Hank Willis Thomas's sculpture Raise Up confronts the present. Ten Black men stand encased in concrete, some with their heads sunken into it, arms raised, eyes shut. The piece connects the memorial's historical narrative to modern policing. "I see the work that I make as asking questions," Thomas has said. Lee Sentell of the Alabama Department of Tourism acknowledged what distinguishes this place: "Most museums are somewhat objective and benign. This one is not. This is aggressive, political. It's a part of American history that has never been addressed as much in your face as this story is being told." Outside the central monument, benches honor activists like journalist Ida B. Wells, who risked her life in the 1890s to expose the economic motivations behind lynchings.

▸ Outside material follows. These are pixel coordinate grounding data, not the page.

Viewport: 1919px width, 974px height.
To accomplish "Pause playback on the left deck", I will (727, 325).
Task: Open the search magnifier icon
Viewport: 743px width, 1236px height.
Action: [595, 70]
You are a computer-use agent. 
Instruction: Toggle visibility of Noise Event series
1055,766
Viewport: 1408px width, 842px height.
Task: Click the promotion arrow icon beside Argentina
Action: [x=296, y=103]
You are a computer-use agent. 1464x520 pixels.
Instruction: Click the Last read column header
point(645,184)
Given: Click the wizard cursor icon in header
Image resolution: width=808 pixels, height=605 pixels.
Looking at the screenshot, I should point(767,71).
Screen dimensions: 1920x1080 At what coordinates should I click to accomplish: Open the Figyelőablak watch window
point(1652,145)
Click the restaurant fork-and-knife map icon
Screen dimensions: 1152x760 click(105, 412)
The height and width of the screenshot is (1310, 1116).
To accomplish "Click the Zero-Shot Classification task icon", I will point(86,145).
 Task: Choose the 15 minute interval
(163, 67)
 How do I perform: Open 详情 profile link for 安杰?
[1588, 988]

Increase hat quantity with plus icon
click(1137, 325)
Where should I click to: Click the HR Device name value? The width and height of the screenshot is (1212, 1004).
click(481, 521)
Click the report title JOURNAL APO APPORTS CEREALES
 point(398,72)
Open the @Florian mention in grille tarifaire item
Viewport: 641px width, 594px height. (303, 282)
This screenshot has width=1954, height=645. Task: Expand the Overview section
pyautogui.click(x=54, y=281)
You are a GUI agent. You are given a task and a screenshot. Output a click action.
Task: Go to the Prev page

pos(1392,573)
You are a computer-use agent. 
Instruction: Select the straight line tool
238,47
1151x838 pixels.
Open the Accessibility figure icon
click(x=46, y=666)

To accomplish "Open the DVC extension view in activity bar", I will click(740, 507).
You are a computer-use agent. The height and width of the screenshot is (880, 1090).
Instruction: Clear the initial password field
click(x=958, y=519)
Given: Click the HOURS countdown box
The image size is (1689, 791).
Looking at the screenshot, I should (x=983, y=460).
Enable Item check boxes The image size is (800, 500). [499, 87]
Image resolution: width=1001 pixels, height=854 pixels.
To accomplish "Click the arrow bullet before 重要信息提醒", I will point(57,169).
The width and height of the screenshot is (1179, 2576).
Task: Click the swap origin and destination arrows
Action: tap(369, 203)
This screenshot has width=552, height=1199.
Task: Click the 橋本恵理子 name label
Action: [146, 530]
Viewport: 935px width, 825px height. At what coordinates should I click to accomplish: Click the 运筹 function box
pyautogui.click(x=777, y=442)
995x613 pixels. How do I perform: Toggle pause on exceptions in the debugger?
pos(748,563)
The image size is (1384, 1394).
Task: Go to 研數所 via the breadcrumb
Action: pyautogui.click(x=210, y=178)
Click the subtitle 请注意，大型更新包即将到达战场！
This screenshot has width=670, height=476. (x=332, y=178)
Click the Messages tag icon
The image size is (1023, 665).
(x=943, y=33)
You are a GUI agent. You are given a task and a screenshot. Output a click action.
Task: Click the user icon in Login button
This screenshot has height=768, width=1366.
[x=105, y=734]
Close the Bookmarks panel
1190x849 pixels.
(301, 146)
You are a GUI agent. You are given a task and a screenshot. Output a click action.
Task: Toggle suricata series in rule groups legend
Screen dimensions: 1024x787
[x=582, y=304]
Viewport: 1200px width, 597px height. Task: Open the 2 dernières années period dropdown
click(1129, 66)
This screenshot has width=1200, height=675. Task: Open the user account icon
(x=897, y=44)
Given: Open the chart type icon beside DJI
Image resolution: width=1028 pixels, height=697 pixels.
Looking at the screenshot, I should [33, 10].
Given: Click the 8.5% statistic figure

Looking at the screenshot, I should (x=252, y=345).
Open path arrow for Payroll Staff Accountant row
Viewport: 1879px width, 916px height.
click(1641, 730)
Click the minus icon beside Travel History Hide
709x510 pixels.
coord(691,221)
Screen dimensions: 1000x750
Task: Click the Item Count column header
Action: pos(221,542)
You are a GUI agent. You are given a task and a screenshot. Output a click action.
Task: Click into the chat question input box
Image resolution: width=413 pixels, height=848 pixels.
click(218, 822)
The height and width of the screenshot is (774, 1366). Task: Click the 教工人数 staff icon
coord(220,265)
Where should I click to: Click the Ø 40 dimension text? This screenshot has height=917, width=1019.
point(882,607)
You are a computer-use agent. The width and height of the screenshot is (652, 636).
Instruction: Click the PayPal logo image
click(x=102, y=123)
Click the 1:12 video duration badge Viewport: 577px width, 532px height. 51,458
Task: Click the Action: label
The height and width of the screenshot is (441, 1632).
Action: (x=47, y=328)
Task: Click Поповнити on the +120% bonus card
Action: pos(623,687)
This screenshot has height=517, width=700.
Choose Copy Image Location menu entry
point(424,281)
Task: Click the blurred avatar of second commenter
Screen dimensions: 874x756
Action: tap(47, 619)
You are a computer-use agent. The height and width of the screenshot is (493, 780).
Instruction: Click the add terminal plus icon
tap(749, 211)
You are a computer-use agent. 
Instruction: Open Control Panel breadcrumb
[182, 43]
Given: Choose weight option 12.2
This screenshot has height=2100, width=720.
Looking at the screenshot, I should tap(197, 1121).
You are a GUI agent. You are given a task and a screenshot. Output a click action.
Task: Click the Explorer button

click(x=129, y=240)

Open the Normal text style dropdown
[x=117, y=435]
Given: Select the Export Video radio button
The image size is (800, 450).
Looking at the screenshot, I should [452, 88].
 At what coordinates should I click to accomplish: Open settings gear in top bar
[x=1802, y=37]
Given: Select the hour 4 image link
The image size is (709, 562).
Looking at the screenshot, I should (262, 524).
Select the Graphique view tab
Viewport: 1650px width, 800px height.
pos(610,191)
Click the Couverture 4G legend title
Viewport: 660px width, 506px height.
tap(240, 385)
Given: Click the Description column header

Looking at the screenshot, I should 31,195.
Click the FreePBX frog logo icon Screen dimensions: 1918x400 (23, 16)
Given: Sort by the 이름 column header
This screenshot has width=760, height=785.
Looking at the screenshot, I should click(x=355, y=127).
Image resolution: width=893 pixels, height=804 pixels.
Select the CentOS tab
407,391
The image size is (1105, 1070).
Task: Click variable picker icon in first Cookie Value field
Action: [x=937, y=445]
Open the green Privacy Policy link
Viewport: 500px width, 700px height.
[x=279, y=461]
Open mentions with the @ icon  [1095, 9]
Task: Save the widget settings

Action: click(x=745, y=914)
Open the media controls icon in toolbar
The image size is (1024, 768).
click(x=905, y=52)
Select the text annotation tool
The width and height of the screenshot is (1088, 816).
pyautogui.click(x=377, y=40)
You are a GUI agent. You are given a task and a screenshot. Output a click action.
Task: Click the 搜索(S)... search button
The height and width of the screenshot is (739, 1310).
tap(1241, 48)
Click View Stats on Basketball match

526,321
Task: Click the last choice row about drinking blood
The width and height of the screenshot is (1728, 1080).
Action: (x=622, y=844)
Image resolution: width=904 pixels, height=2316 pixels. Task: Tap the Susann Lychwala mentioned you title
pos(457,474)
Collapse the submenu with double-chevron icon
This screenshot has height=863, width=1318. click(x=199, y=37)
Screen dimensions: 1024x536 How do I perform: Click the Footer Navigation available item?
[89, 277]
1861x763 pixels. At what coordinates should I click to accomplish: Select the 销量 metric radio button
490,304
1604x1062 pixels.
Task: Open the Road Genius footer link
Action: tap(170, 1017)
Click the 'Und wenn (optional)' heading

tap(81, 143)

Monuments Waiting to Go Home

Laid in rows on the ground outside the memorial are 805 duplicate steel columns, one for each county represented inside. These duplicates are temporary. EJI asks each county to claim its monument, bring it home, and install it as a local memorial to the lynching victims from that community. The process is the final step of EJI's Community Remembrance Project: before a county receives its column, the community must engage in honest discussion about racial violence in its past and present. On opening day, the Montgomery Advertiser, a newspaper founded in 1829, published a formal apology for its historic coverage of lynchings, calling it "our shame" and admitting "we were wrong." The Legacy Museum, which opened the same day nearby on the site of a former slave market, traces the line from enslavement through lynching to mass incarceration.

From the Air

Located at 32.37N, 86.31W on a hilltop in downtown Montgomery, Alabama. The six-acre memorial site sits on elevated ground visible from low-altitude approaches. Montgomery Regional Airport (KMGM) is approximately 7 miles southwest. From the air, downtown Montgomery's grid is visible at the bend of the Alabama River, with the Alabama State Capitol dome on Goat Hill as a primary landmark. The memorial is in the northwest quadrant of downtown. Best appreciated at lower altitudes in clear conditions.